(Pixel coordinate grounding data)
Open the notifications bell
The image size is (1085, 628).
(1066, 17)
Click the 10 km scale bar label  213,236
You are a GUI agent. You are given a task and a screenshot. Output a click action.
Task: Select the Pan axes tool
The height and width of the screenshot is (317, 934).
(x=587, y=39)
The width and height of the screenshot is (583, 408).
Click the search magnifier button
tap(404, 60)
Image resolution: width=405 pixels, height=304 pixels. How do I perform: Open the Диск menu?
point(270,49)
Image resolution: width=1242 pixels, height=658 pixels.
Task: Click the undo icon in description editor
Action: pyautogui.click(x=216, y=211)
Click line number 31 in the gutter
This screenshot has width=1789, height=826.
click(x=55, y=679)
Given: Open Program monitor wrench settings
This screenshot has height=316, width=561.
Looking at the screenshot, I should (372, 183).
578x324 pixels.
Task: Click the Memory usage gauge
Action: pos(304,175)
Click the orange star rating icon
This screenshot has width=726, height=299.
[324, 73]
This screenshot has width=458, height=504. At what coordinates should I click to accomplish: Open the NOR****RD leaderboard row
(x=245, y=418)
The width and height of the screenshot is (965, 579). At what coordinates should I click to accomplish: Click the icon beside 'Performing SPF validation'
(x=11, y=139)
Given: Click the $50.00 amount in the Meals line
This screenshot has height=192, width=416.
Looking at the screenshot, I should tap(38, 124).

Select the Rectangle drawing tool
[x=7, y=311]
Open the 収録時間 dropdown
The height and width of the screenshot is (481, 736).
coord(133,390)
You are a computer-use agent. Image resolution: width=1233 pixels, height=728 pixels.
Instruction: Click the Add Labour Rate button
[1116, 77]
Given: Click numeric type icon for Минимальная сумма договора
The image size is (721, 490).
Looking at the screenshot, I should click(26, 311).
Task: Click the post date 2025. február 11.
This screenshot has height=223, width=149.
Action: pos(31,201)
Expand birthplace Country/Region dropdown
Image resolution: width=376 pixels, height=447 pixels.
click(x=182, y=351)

#### Instructions for the task
Output the records above exactly, from their first line through the line that contains "Task: Select the Pan axes tool", and add nothing.

#### Answer to the problem
Open the notifications bell
The image size is (1085, 628).
(1066, 17)
Click the 10 km scale bar label  213,236
You are a GUI agent. You are given a task and a screenshot. Output a click action.
Task: Select the Pan axes tool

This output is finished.